ARBEITSAUFTRAG — Schreiben Sie den Textauszug zur Konjunktur in Ostdeutschland bitte vollständig und wortgetreu nieder?

TEXTAUSZUG —
══════════

Immer mehr ähneln die Konjunkturanalysen der deutschen Wirtschaftsinstitute farbigen Orakeln. Beim Lesen hat man das Gefühl, dass man da vor allem der hohen Politik nicht auf die Füße treten und ja nicht den Anschein erwecken will, als kritisiere man die aktuelle Wirtschaftspolitik. Also fühlt man lieber ein bisschen im Wind: Woher könnten die Dellen und Kratzer in der Statistik eigentlich stammen diesmal? Bestimmt ist Russland wieder schuld.

Und so vermeldet das Institut für Wirtschaftsforschung Halle (IWH) nun auch seine Sicht zum Konjunkturverlauf in Ostdeutschland: “Die konjunkturelle Schwäche der deutschen Wirtschaft im zweiten Quartal erfasste auch die Produktions- und Dienstleistungsstandorte in den Neuen Ländern. Das Bruttoinlandsprodukt ist hier – saisonbereinigt nach dem Berliner Verfahren – um 0,4 % gegenüber dem ersten Quartal gesunken, und damit etwas stärker als in den Alten Bundesländern (? 0,2 %). Gegenüber dem Vorjahreszeitraum bedeutete das aber einen Zuwachs von 1,2 %.”

Und dann beginnt der Versuch einer Erklärung: “Die Wachstumstreiber zu Jahresbeginn, das Verarbeitende Gewerbe und das Baugewerbe, wurden zu Wachstumsbremsen im zweiten Quartal. Ausschlaggebend dafür waren der erwartete Wegfall der Sondereffekte aus dem ersten Quartal, aber auch die regionale Übertragung der Schwäche der Inlandskonjunktur in Deutschland und die nachlassenden Impulse von den wichtigsten Auslandsmärkten der ostdeutschen Industrie in Westeuropa.”

══════════

DATENZEILEN —
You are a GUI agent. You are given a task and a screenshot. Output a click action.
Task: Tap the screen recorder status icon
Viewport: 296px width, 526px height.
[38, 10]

══════════

LÖSUNG —
Immer mehr ähneln die Konjunkturanalysen der deutschen Wirtschaftsinstitute farbigen Orakeln. Beim Lesen hat man das Gefühl, dass man da vor allem der hohen Politik nicht auf die Füße treten und ja nicht den Anschein erwecken will, als kritisiere man die aktuelle Wirtschaftspolitik. Also fühlt man lieber ein bisschen im Wind: Woher könnten die Dellen und Kratzer in der Statistik eigentlich stammen diesmal? Bestimmt ist Russland wieder schuld.

Und so vermeldet das Institut für Wirtschaftsforschung Halle (IWH) nun auch seine Sicht zum Konjunkturverlauf in Ostdeutschland: “Die konjunkturelle Schwäche der deutschen Wirtschaft im zweiten Quartal erfasste auch die Produktions- und Dienstleistungsstandorte in den Neuen Ländern. Das Bruttoinlandsprodukt ist hier – saisonbereinigt nach dem Berliner Verfahren – um 0,4 % gegenüber dem ersten Quartal gesunken, und damit etwas stärker als in den Alten Bundesländern (? 0,2 %). Gegenüber dem Vorjahreszeitraum bedeutete das aber einen Zuwachs von 1,2 %.”

Und dann beginnt der Versuch einer Erklärung: “Die Wachstumstreiber zu Jahresbeginn, das Verarbeitende Gewerbe und das Baugewerbe, wurden zu Wachstumsbremsen im zweiten Quartal. Ausschlaggebend dafür waren der erwartete Wegfall der Sondereffekte aus dem ersten Quartal, aber auch die regionale Übertragung der Schwäche der Inlandskonjunktur in Deutschland und die nachlassenden Impulse von den wichtigsten Auslandsmärkten der ostdeutschen Industrie in Westeuropa.”